### PROVIDED INFORMATION
---

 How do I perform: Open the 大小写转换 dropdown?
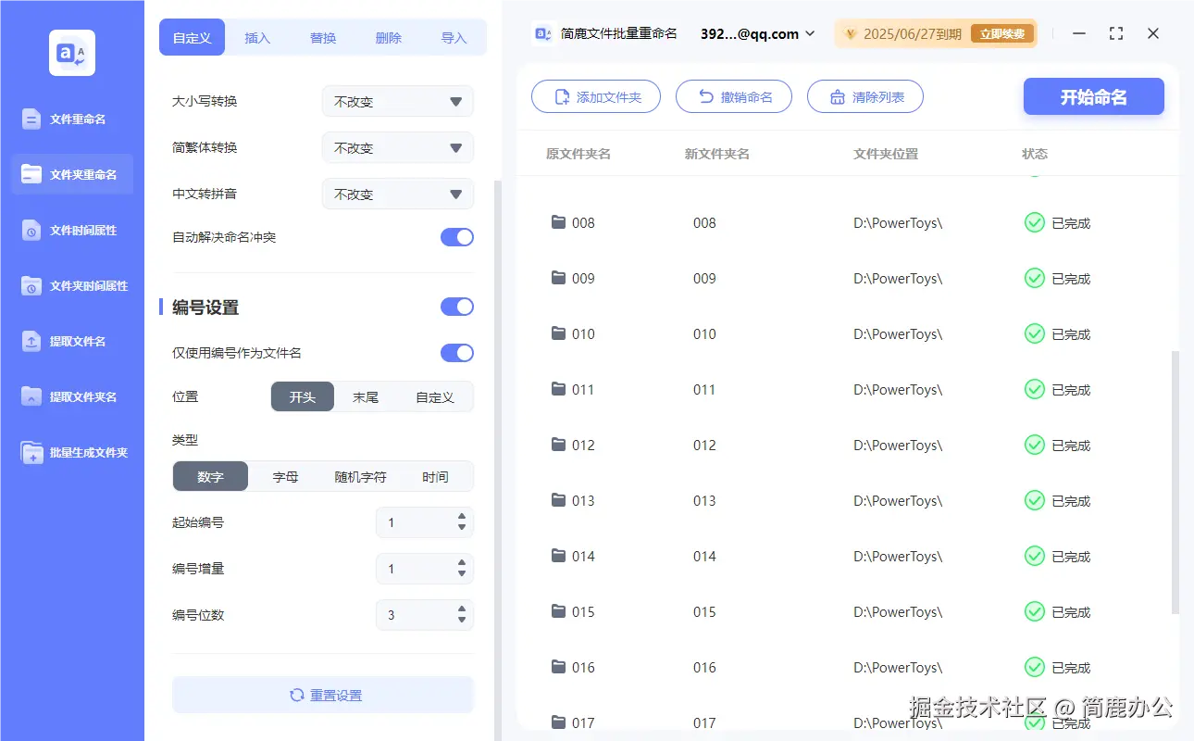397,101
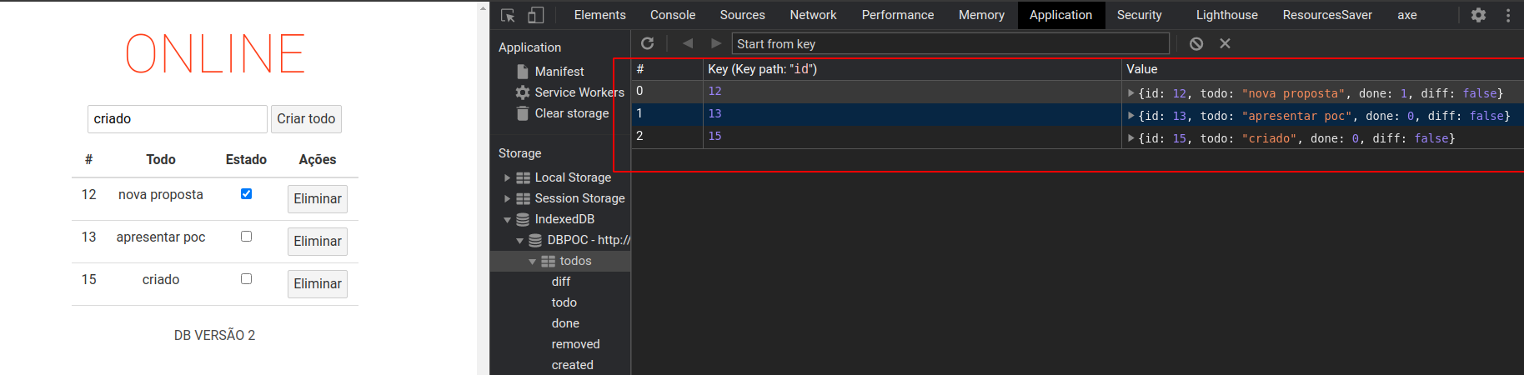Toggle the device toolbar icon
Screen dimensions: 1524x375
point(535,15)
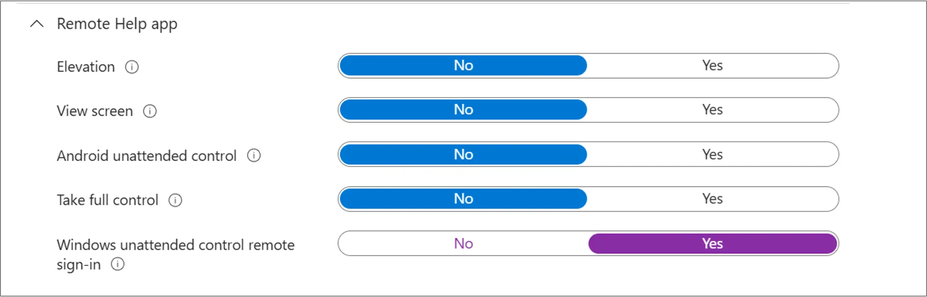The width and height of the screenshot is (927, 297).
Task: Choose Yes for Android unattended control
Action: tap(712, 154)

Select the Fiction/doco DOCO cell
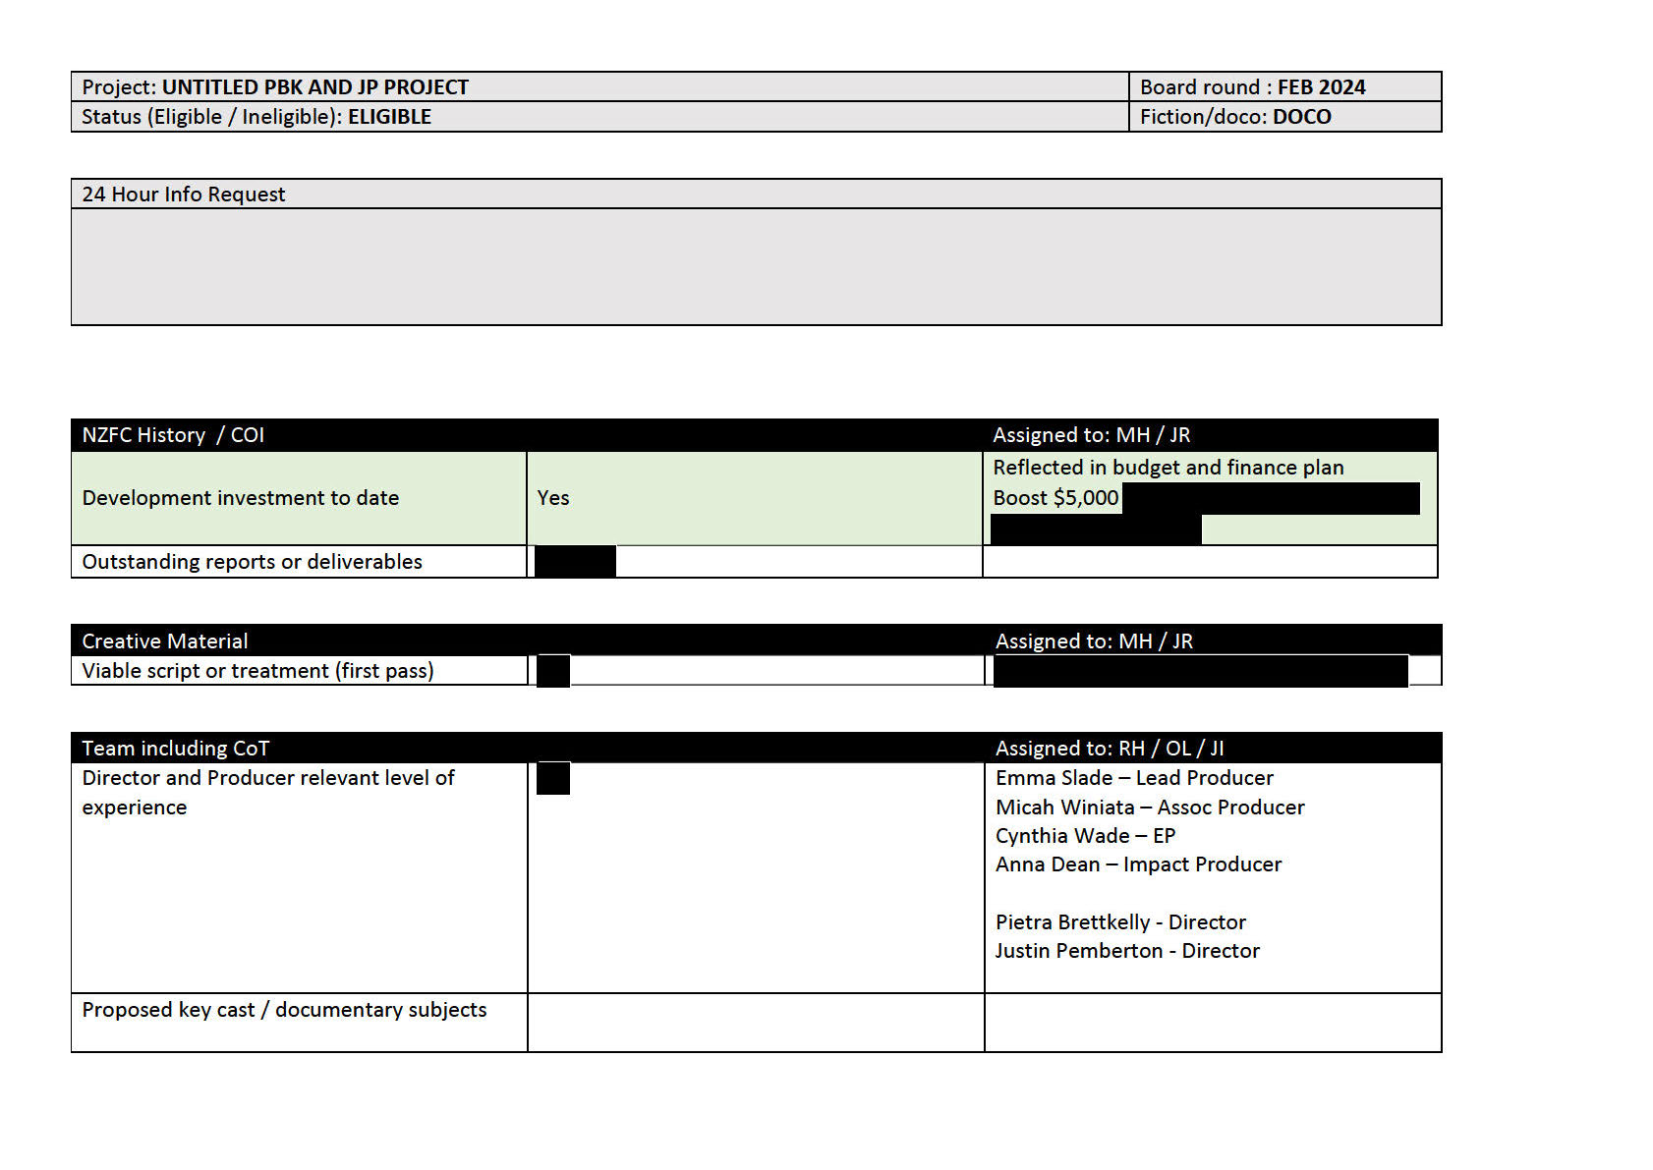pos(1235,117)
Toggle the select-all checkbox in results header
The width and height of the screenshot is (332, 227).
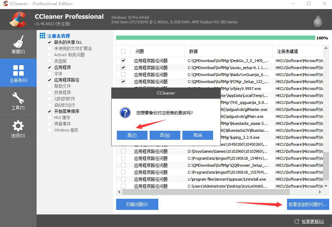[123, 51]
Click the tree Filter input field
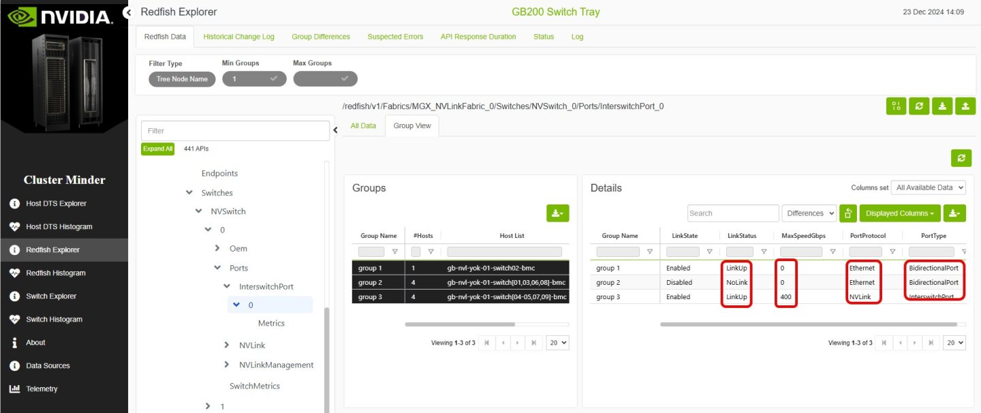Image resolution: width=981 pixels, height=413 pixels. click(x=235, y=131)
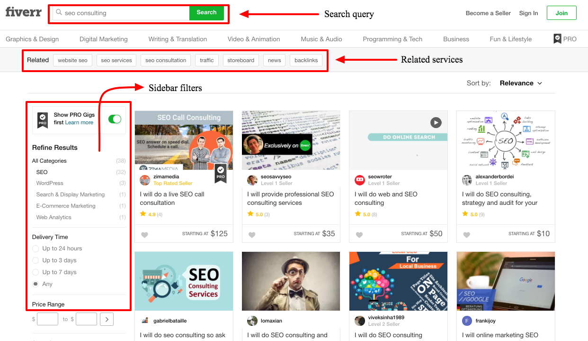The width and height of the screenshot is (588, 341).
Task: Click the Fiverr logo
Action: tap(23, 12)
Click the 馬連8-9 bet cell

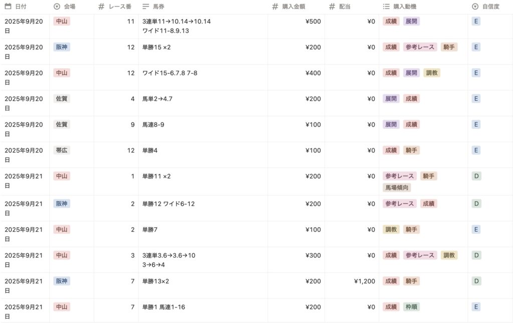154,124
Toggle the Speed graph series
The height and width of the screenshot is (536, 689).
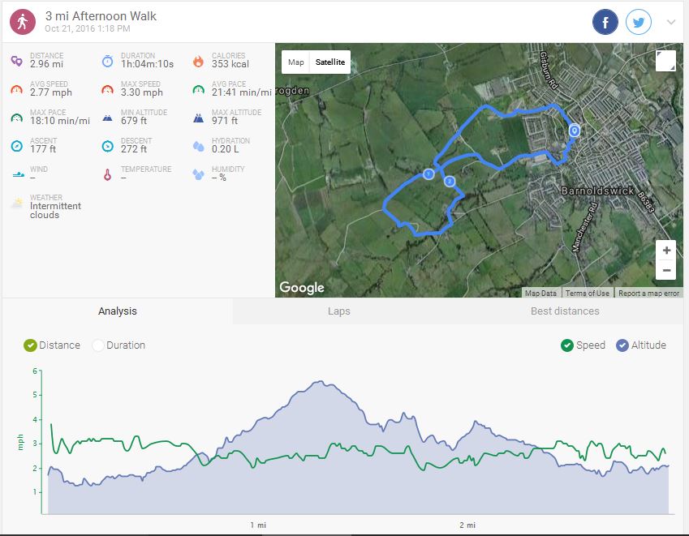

---

Rewrite the data above with every "cell" changed to "entry" and everything else left the same. Leave the pictures out of your answer.

### TASK OUTPUT
 How do I perform: Open the 大小写转换 dropdown?
397,101
Toggle the device toolbar icon
Screen dimensions: 1524x375
point(535,15)
The width and height of the screenshot is (927, 297).
Task: Choose Yes for Android unattended control
Action: tap(712, 154)

Select the Fiction/doco DOCO entry
pos(1235,117)
Toggle the select-all checkbox in results header
The width and height of the screenshot is (332, 227).
[123, 51]
Click the tree Filter input field
Image resolution: width=981 pixels, height=413 pixels. click(x=235, y=131)
The width and height of the screenshot is (588, 341).
Task: Click the Fiverr logo
Action: tap(23, 12)
Click the 馬連8-9 bet entry

154,124
Toggle the Speed graph series
The height and width of the screenshot is (536, 689).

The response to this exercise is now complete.